Bitchinabonnet · 31/03/2018 12:00

I think I need to open my mind to the idea of medication , yes . I've resisted up 'til now but I think I need to try something .

OP posts:
JamPasty · 31/03/2018 16:23

Medication is definitely worth considering. Think of it this way - you wouldn't hesitate to take medication for diabetes or asthma, and this is no different.

Bitchinabonnet · 31/03/2018 17:24

Thank you for your comments JamPasty - you are right . I have always resisted as I need to stay focused , particularly in regard to my son whose needs are quite demanding , and I worry that medication might muddy my thoughts iyswim .
But I get myself into such a state , especially recently , that I have to open myself up to new avenues to explore regarding my mental health .

OP posts:
ShackUp · 31/03/2018 17:32

OP, you say you have a DS who is undergoing an ASD diagnosis, do you think that perhaps the same condition could be causing your own anxiety/OCD? (I've read a fair bit about this due to suspecting that I/DH/DS have ASD).

Bitchinabonnet · 31/03/2018 17:52

Hi ShackUp . My son was diagnosed last year as having Aspergers and ADHD .

Hand on heart I don't think I am on the autistic spectrum , no (and I really have thought about this a great deal) . The anxiety part (which I see so much in my son) is definitely there with me , and I do like order and structure but there are so many other aspects of ASD that I don't see in myself .

I do think that in fighting to get my son the support he needs (and still fighting !) it has broken me somewhat . And dealing with my son's behaviours pretty much on my own .

Ironically from all of the reading I have done , courses , meeting other parents and adults on the autistic spectrum I do believe my partner is there somewhere . It would explain so much x

OP posts:
ShackUp · 31/03/2018 18:02

Thanks OP

JamPasty · 31/03/2018 20:53

I can only speak for myself of course, but for me, medication hasn't changed me at all, it's just taken away the insane levels of anxiety.
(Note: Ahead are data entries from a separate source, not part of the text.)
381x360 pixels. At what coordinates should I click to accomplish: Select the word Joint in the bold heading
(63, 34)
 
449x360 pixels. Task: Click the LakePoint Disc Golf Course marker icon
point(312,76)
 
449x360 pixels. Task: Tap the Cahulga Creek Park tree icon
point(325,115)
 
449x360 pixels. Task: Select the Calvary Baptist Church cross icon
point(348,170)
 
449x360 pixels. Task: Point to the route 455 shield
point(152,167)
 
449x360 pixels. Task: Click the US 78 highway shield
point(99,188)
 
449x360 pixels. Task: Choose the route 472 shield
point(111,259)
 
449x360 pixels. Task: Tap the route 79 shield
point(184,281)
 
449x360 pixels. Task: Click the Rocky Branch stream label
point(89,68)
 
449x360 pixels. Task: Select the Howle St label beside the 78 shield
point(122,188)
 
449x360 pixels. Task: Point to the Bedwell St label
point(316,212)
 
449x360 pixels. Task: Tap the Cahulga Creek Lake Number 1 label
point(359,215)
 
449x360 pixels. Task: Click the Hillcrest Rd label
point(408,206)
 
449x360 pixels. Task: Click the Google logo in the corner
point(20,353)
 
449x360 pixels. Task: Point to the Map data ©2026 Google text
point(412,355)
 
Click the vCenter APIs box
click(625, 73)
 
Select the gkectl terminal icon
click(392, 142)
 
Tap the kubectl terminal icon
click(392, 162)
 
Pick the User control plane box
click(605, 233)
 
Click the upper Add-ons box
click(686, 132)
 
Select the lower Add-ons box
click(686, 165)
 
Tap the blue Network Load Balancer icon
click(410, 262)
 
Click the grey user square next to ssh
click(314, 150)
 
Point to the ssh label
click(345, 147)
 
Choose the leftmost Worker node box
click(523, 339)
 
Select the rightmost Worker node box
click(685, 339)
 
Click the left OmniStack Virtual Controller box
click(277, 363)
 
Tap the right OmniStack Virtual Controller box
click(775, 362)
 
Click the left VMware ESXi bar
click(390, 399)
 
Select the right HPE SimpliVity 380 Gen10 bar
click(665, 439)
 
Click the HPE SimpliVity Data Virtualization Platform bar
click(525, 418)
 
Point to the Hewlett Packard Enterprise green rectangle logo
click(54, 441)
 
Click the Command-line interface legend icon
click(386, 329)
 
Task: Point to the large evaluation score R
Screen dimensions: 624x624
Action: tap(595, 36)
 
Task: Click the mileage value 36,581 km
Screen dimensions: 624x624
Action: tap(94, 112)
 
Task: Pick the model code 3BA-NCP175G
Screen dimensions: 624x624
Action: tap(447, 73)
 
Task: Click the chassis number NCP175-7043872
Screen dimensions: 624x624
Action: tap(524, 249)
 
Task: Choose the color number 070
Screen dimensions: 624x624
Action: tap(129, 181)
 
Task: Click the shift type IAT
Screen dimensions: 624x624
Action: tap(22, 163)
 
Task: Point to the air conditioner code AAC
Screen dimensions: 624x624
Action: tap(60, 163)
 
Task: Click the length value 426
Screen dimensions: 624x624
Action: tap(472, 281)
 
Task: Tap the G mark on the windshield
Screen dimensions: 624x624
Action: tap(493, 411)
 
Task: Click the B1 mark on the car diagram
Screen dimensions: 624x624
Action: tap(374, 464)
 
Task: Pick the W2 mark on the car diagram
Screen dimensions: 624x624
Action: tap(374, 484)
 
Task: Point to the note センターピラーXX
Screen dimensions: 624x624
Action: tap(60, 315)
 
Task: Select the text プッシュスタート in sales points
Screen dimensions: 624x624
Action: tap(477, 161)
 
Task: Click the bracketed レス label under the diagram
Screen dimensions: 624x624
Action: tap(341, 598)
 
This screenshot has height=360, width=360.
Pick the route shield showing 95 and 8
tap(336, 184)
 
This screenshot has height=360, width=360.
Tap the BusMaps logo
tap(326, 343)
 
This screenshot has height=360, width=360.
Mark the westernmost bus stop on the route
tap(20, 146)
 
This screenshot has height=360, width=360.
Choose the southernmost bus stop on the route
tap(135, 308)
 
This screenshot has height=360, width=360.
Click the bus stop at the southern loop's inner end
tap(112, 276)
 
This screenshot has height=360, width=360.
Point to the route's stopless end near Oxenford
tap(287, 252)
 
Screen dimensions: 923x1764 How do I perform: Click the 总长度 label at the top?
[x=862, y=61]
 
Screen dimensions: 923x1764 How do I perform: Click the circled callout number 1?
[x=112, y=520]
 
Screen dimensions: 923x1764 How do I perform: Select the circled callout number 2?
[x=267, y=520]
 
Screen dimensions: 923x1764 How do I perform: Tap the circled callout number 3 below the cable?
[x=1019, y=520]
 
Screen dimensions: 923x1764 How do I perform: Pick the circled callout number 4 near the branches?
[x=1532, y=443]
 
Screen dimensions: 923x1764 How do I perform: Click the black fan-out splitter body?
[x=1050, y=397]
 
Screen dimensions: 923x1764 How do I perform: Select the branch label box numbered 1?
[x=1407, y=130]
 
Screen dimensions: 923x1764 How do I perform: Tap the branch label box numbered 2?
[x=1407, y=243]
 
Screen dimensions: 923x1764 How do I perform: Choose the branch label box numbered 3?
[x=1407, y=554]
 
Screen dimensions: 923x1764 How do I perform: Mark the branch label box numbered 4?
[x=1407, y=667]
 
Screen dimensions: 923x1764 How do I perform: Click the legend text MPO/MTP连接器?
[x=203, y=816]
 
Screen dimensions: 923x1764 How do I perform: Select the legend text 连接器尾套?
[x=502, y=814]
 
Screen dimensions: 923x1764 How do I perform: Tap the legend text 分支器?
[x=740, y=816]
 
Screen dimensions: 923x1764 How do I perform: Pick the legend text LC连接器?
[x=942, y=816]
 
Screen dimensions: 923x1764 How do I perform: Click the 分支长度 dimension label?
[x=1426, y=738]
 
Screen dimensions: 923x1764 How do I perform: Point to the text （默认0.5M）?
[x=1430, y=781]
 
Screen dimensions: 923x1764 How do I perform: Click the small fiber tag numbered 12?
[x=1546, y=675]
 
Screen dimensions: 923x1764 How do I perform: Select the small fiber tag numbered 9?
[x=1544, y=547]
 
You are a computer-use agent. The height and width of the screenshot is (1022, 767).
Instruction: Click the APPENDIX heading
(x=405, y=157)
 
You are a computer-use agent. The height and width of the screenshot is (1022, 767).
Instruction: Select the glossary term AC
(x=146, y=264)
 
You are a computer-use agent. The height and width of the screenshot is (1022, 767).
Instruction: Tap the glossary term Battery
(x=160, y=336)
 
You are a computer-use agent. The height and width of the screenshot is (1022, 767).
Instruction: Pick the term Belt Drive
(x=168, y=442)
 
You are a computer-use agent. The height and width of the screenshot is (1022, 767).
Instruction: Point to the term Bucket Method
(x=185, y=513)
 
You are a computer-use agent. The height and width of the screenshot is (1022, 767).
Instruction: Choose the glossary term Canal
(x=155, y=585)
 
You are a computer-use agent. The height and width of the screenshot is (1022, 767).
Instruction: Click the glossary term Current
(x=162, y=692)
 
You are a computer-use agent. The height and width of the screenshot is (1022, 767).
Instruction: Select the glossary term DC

It's so weird - I can look at the things that used to worry me, and wonder how on earth I was so bothered by them.

Bitchinabonnet · 31/03/2018 21:00

Can I ask you JamPasty what medication you take ?

OP posts:
Bitchinabonnet · 31/03/2018 21:10

and can I have some ?----

OP posts:
Bitchinabonnet · 02/04/2018 09:53

I have bitten the bullet and arranged to see a counsellor on Friday . Will also be making an appointment to see my GP .

OP posts:
BamALamA · 02/04/2018 09:57

Please go see your doctor. OCD is a horrendous illness to have and there are many things the medical world can do. I suffered terribly when I was younger and the thought that others are going through it brings me to tears because it is so awful.

Good luck x

Lovemysofa · 07/04/2018 23:14

How's it going OP? Did you get to see the counsellor and the gp? Medication really can help and, certainly for me, I now feel like me again and look back and think 'who was that other woman?'. It takes a few weeks to help but it is worth powering through. Good luck.